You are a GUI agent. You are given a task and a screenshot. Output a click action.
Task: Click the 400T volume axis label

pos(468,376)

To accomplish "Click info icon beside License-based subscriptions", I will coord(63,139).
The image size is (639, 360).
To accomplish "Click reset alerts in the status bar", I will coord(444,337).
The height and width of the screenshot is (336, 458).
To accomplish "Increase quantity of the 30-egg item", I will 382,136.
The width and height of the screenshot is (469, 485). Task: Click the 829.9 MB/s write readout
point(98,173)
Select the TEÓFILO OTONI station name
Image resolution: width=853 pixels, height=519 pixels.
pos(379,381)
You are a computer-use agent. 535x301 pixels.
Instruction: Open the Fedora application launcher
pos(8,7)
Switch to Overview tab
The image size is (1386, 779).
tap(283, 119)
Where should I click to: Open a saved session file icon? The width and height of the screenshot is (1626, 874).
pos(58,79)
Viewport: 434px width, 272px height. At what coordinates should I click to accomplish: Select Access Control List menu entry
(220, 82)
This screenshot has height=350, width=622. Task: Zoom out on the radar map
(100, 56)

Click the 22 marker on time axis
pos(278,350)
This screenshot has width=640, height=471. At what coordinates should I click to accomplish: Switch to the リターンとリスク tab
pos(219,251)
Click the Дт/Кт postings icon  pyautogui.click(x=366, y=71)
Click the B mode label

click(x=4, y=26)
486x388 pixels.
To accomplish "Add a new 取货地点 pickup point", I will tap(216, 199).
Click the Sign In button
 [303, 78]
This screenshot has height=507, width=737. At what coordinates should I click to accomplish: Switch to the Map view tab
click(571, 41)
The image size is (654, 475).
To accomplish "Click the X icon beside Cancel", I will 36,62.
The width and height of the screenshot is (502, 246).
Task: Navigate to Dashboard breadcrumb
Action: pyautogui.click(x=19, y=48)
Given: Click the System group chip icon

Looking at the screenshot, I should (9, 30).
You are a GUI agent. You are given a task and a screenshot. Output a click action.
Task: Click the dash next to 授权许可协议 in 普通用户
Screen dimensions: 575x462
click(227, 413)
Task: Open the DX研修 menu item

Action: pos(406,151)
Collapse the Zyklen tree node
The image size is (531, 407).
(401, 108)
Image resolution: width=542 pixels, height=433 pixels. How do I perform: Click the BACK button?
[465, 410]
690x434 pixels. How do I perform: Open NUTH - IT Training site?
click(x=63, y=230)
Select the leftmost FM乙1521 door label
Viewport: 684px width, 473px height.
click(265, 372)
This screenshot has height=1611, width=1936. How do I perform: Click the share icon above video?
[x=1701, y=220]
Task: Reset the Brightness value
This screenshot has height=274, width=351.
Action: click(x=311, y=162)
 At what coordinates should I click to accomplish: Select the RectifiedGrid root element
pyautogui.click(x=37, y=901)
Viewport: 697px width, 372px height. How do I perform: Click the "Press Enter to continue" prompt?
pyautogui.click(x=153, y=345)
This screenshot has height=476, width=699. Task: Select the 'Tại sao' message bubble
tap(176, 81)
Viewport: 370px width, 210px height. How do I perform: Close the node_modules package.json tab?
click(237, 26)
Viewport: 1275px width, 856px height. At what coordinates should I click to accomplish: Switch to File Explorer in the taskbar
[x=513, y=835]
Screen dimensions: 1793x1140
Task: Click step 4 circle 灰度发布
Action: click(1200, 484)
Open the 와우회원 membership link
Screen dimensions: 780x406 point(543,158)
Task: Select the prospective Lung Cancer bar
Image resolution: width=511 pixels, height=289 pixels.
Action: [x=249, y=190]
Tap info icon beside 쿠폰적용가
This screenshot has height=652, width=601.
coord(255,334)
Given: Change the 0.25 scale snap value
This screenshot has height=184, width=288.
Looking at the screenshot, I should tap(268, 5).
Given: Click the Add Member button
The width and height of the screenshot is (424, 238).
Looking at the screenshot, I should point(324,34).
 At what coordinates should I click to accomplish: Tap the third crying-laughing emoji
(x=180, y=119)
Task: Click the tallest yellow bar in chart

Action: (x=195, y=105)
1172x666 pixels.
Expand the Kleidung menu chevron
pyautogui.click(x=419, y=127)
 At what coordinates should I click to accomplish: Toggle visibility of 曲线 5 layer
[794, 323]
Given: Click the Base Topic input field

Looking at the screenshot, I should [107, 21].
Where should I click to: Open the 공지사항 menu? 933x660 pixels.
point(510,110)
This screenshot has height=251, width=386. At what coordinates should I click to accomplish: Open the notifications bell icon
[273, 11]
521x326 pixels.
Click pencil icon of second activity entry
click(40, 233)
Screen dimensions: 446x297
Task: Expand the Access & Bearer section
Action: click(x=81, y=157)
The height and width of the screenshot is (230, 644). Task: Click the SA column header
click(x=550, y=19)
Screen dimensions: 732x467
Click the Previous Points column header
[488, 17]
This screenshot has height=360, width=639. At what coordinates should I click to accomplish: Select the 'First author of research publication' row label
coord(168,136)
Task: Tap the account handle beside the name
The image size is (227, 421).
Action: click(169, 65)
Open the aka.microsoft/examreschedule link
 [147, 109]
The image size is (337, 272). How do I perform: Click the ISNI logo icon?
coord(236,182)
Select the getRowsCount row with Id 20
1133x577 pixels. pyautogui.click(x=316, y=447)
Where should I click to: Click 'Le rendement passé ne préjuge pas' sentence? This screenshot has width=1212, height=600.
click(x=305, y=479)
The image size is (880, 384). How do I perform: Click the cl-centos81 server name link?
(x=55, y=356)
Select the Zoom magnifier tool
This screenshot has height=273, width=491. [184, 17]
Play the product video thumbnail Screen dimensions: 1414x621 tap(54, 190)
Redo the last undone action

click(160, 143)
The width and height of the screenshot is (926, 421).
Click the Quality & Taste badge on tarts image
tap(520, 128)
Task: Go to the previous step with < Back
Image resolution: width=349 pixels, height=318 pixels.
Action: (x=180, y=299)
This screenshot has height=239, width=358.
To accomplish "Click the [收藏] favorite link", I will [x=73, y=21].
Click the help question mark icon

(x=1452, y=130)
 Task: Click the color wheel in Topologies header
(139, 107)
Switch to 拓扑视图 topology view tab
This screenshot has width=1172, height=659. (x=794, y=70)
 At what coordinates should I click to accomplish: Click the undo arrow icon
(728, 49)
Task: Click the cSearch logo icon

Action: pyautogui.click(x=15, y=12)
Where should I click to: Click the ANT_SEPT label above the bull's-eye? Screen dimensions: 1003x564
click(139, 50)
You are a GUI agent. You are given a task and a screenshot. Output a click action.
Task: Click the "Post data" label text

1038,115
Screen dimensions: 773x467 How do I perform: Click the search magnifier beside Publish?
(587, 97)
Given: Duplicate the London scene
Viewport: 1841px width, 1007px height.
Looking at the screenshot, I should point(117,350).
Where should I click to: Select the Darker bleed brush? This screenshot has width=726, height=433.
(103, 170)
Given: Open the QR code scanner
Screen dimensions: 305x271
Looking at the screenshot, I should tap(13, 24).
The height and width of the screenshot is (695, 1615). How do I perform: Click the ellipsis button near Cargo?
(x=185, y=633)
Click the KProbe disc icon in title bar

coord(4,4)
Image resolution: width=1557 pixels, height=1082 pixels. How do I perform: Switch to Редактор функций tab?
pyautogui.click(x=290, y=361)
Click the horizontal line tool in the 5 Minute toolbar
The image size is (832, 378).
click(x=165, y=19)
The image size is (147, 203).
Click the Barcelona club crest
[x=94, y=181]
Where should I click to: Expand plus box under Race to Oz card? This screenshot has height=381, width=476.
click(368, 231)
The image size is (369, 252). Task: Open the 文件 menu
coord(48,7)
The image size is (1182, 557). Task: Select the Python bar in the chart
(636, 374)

Goal
Rewrite all of the lines above, replacing "GUI agent" with "interface agent" wherever it occurs and leaving everything else unchanged.

Solved exercise
You are a interface agent. You are given a task and a screenshot. Output a click action.
Task: Click the 400T volume axis label

pos(468,376)

To accomplish "Click info icon beside License-based subscriptions", I will coord(63,139).
The image size is (639, 360).
To accomplish "Click reset alerts in the status bar", I will coord(444,337).
The height and width of the screenshot is (336, 458).
To accomplish "Increase quantity of the 30-egg item", I will 382,136.
The width and height of the screenshot is (469, 485). Task: Click the 829.9 MB/s write readout
point(98,173)
Select the TEÓFILO OTONI station name
Image resolution: width=853 pixels, height=519 pixels.
pos(379,381)
You are a computer-use agent. 535x301 pixels.
Instruction: Open the Fedora application launcher
pos(8,7)
Switch to Overview tab
The image size is (1386, 779).
tap(283, 119)
Where should I click to: Open a saved session file icon? The width and height of the screenshot is (1626, 874).
pos(58,79)
Viewport: 434px width, 272px height. At what coordinates should I click to accomplish: Select Access Control List menu entry
(220, 82)
This screenshot has height=350, width=622. Task: Zoom out on the radar map
(100, 56)

Click the 22 marker on time axis
pos(278,350)
This screenshot has width=640, height=471. At what coordinates should I click to accomplish: Switch to the リターンとリスク tab
pos(219,251)
Click the Дт/Кт postings icon  pyautogui.click(x=366, y=71)
Click the B mode label

click(x=4, y=26)
486x388 pixels.
To accomplish "Add a new 取货地点 pickup point", I will tap(216, 199).
Click the Sign In button
 [303, 78]
This screenshot has height=507, width=737. At what coordinates should I click to accomplish: Switch to the Map view tab
click(571, 41)
The image size is (654, 475).
To accomplish "Click the X icon beside Cancel", I will 36,62.
The width and height of the screenshot is (502, 246).
Task: Navigate to Dashboard breadcrumb
Action: pyautogui.click(x=19, y=48)
Given: Click the System group chip icon

Looking at the screenshot, I should (9, 30).
You are a interface agent. You are given a task and a screenshot. Output a click action.
Task: Click the dash next to 授权许可协议 in 普通用户
Screen dimensions: 575x462
click(227, 413)
Task: Open the DX研修 menu item

Action: pos(406,151)
Collapse the Zyklen tree node
The image size is (531, 407).
(401, 108)
Image resolution: width=542 pixels, height=433 pixels. How do I perform: Click the BACK button?
[465, 410]
690x434 pixels. How do I perform: Open NUTH - IT Training site?
click(x=63, y=230)
Select the leftmost FM乙1521 door label
Viewport: 684px width, 473px height.
click(265, 372)
This screenshot has height=1611, width=1936. How do I perform: Click the share icon above video?
[x=1701, y=220]
Task: Reset the Brightness value
This screenshot has height=274, width=351.
Action: click(x=311, y=162)
 At what coordinates should I click to accomplish: Select the RectifiedGrid root element
pyautogui.click(x=37, y=901)
Viewport: 697px width, 372px height. How do I perform: Click the "Press Enter to continue" prompt?
pyautogui.click(x=153, y=345)
This screenshot has height=476, width=699. Task: Select the 'Tại sao' message bubble
tap(176, 81)
Viewport: 370px width, 210px height. How do I perform: Close the node_modules package.json tab?
click(237, 26)
Viewport: 1275px width, 856px height. At what coordinates should I click to accomplish: Switch to File Explorer in the taskbar
[x=513, y=835]
Screen dimensions: 1793x1140
Task: Click step 4 circle 灰度发布
Action: click(1200, 484)
Open the 와우회원 membership link
Screen dimensions: 780x406 point(543,158)
Task: Select the prospective Lung Cancer bar
Image resolution: width=511 pixels, height=289 pixels.
Action: [x=249, y=190]
Tap info icon beside 쿠폰적용가
This screenshot has height=652, width=601.
coord(255,334)
Given: Change the 0.25 scale snap value
This screenshot has height=184, width=288.
Looking at the screenshot, I should tap(268, 5).
Given: Click the Add Member button
The width and height of the screenshot is (424, 238).
Looking at the screenshot, I should point(324,34).
 At what coordinates should I click to accomplish: Tap the third crying-laughing emoji
(x=180, y=119)
Task: Click the tallest yellow bar in chart

Action: (x=195, y=105)
1172x666 pixels.
Expand the Kleidung menu chevron
pyautogui.click(x=419, y=127)
 At what coordinates should I click to accomplish: Toggle visibility of 曲线 5 layer
[794, 323]
Given: Click the Base Topic input field

Looking at the screenshot, I should [107, 21].
Where should I click to: Open the 공지사항 menu? 933x660 pixels.
point(510,110)
This screenshot has height=251, width=386. At what coordinates should I click to accomplish: Open the notifications bell icon
[273, 11]
521x326 pixels.
Click pencil icon of second activity entry
click(40, 233)
Screen dimensions: 446x297
Task: Expand the Access & Bearer section
Action: click(x=81, y=157)
The height and width of the screenshot is (230, 644). Task: Click the SA column header
click(x=550, y=19)
Screen dimensions: 732x467
Click the Previous Points column header
[488, 17]
This screenshot has height=360, width=639. At what coordinates should I click to accomplish: Select the 'First author of research publication' row label
coord(168,136)
Task: Tap the account handle beside the name
The image size is (227, 421).
Action: click(169, 65)
Open the aka.microsoft/examreschedule link
 [147, 109]
The image size is (337, 272). How do I perform: Click the ISNI logo icon?
coord(236,182)
Select the getRowsCount row with Id 20
1133x577 pixels. pyautogui.click(x=316, y=447)
Where should I click to: Click 'Le rendement passé ne préjuge pas' sentence? This screenshot has width=1212, height=600.
click(x=305, y=479)
The image size is (880, 384). How do I perform: Click the cl-centos81 server name link?
(x=55, y=356)
Select the Zoom magnifier tool
This screenshot has height=273, width=491. [184, 17]
Play the product video thumbnail Screen dimensions: 1414x621 tap(54, 190)
Redo the last undone action

click(160, 143)
The width and height of the screenshot is (926, 421).
Click the Quality & Taste badge on tarts image
tap(520, 128)
Task: Go to the previous step with < Back
Image resolution: width=349 pixels, height=318 pixels.
Action: (x=180, y=299)
This screenshot has height=239, width=358.
To accomplish "Click the [收藏] favorite link", I will [x=73, y=21].
Click the help question mark icon

(x=1452, y=130)
 Task: Click the color wheel in Topologies header
(139, 107)
Switch to 拓扑视图 topology view tab
This screenshot has width=1172, height=659. (x=794, y=70)
 At what coordinates should I click to accomplish: Click the undo arrow icon
(728, 49)
Task: Click the cSearch logo icon

Action: pyautogui.click(x=15, y=12)
Where should I click to: Click the ANT_SEPT label above the bull's-eye? Screen dimensions: 1003x564
click(139, 50)
You are a interface agent. You are given a task and a screenshot. Output a click action.
Task: Click the "Post data" label text

1038,115
Screen dimensions: 773x467 How do I perform: Click the search magnifier beside Publish?
(587, 97)
Given: Duplicate the London scene
Viewport: 1841px width, 1007px height.
Looking at the screenshot, I should point(117,350).
Where should I click to: Select the Darker bleed brush? This screenshot has width=726, height=433.
(103, 170)
Given: Open the QR code scanner
Screen dimensions: 305x271
Looking at the screenshot, I should tap(13, 24).
The height and width of the screenshot is (695, 1615). How do I perform: Click the ellipsis button near Cargo?
(x=185, y=633)
Click the KProbe disc icon in title bar

coord(4,4)
Image resolution: width=1557 pixels, height=1082 pixels. How do I perform: Switch to Редактор функций tab?
pyautogui.click(x=290, y=361)
Click the horizontal line tool in the 5 Minute toolbar
The image size is (832, 378).
click(x=165, y=19)
The image size is (147, 203).
Click the Barcelona club crest
[x=94, y=181]
Where should I click to: Expand plus box under Race to Oz card? This screenshot has height=381, width=476.
click(368, 231)
The image size is (369, 252). Task: Open the 文件 menu
coord(48,7)
The image size is (1182, 557). Task: Select the Python bar in the chart
(636, 374)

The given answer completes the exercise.